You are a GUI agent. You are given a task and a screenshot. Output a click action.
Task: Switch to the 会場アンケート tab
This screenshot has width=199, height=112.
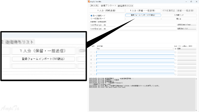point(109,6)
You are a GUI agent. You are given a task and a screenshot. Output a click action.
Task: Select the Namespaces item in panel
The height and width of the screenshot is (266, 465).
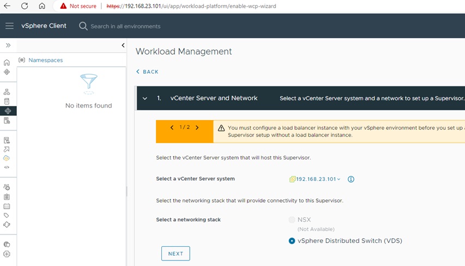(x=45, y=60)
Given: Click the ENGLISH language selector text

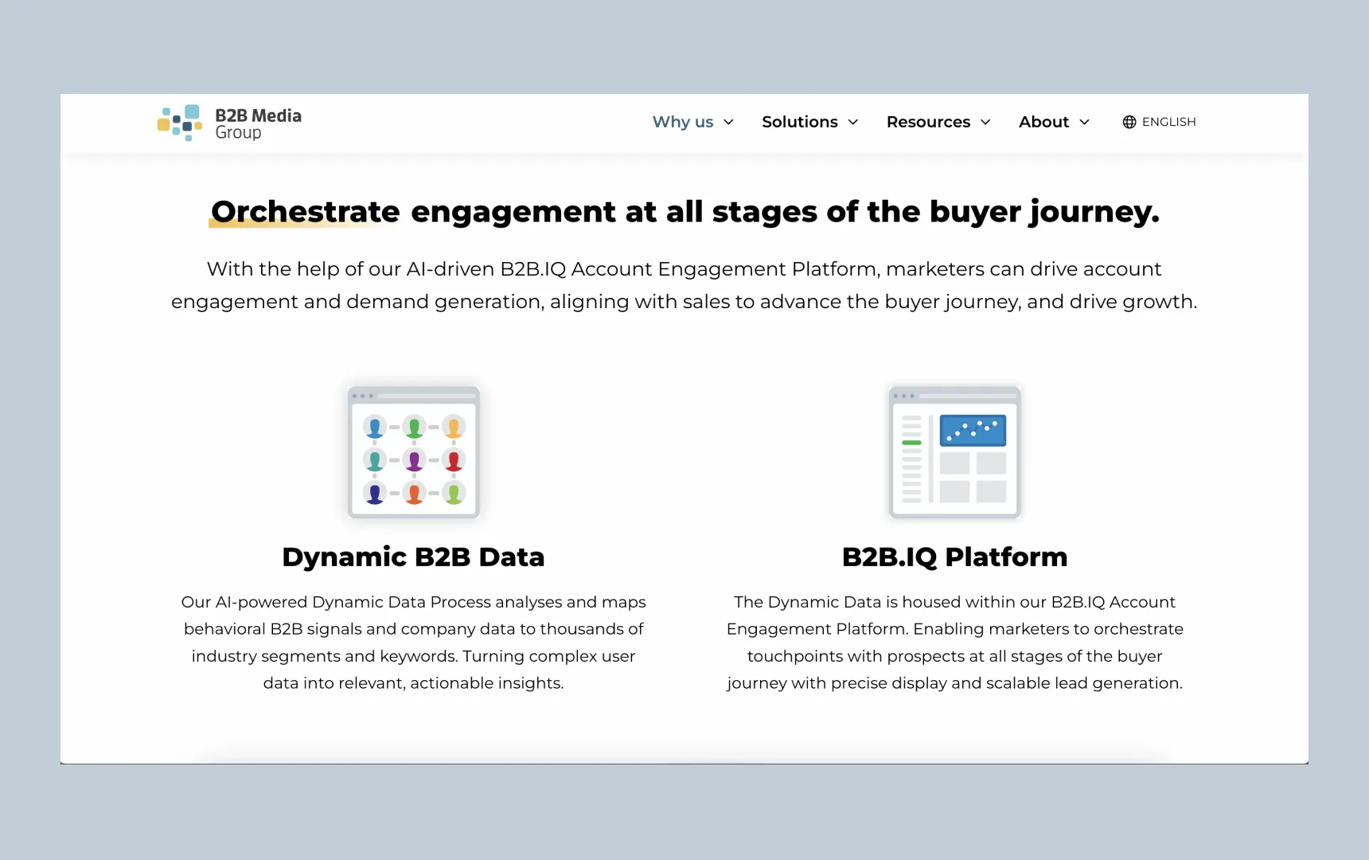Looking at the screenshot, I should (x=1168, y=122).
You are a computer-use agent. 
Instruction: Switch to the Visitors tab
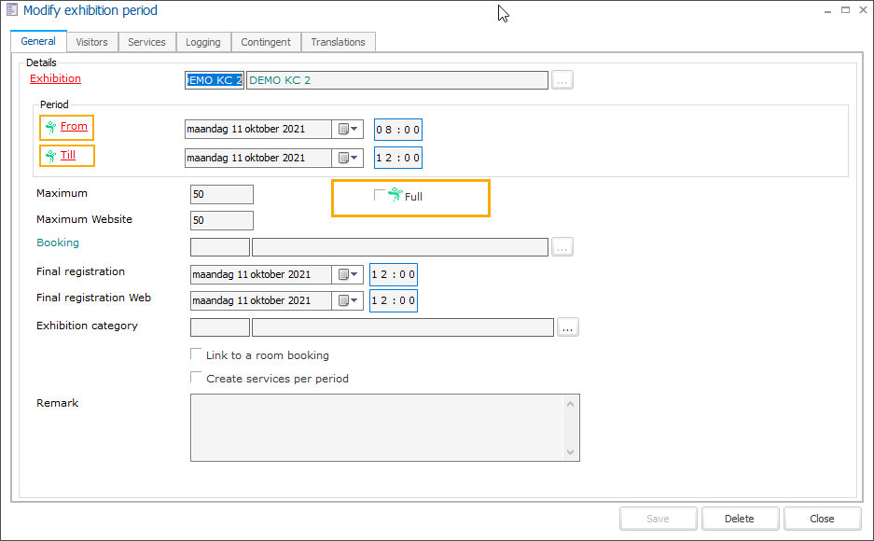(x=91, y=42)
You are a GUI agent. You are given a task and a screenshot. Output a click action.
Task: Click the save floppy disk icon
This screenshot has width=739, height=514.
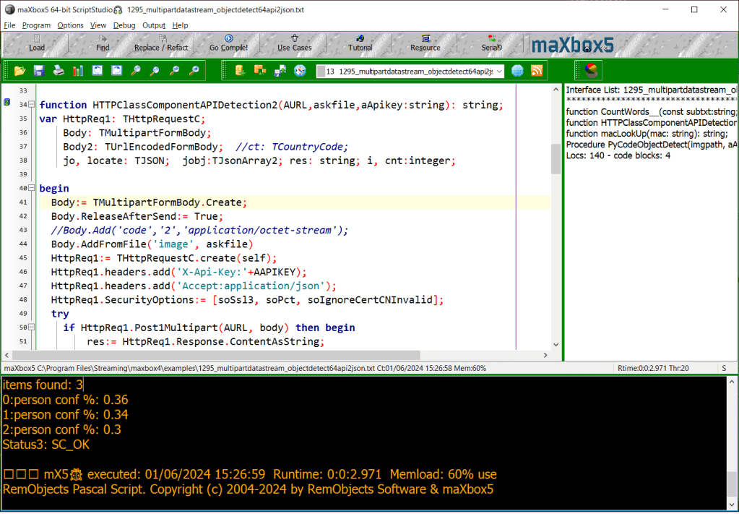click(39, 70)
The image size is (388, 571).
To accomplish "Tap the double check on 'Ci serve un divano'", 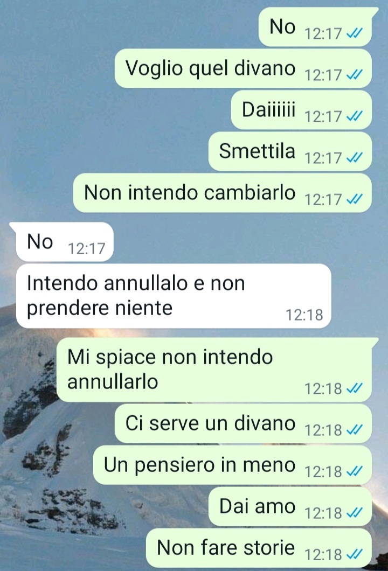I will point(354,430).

-- Task directions --
The copy should run from the first line of the material above through the line with "You are a computer-use agent.", repeated exactly and without pictures.

-- Task result --
You are a GUI agent. You are given a task and a screenshot. Output a click action.
Task: Switch to the 会場アンケート tab
This screenshot has width=199, height=112.
point(109,6)
You are a GUI agent. You are given a task and a screenshot. Output a click action.
Task: Select the Namespaces item in panel
The height and width of the screenshot is (266, 465).
(x=45, y=60)
Given: Click the ENGLISH language selector text

Looking at the screenshot, I should (x=1168, y=122).
You are a computer-use agent. 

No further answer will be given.